▸ Records:
####
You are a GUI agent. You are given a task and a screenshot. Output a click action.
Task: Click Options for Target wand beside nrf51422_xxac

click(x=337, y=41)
####
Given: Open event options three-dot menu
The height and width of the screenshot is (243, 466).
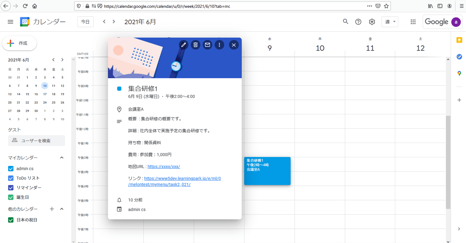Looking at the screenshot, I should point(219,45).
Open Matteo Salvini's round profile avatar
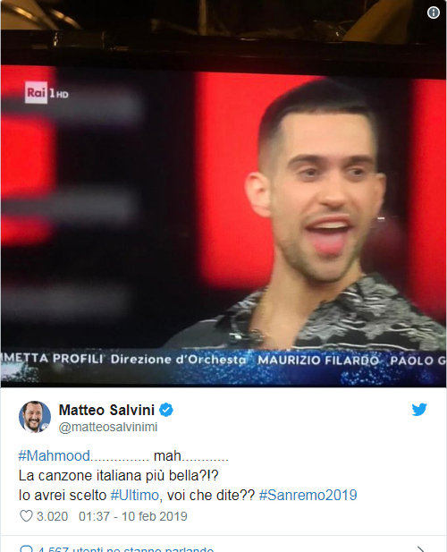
####
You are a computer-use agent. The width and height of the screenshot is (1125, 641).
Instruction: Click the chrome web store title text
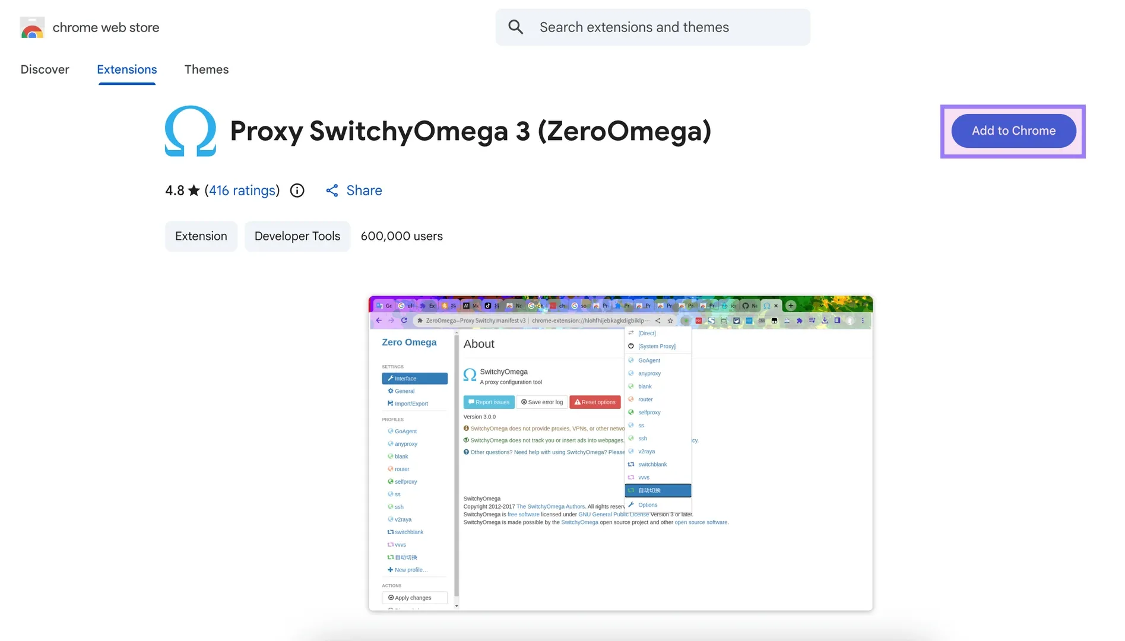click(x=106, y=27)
####
▸ Task item: Print from the line containing "Given: Open event options three-dot menu" through the line containing "Open Matteo Salvini's round profile avatar" in the data above, exactly as the lines stand, and omit every picture.

▸ Expected answer:
Given: Open event options three-dot menu
The height and width of the screenshot is (243, 466).
Looking at the screenshot, I should point(219,45).
Open Matteo Salvini's round profile avatar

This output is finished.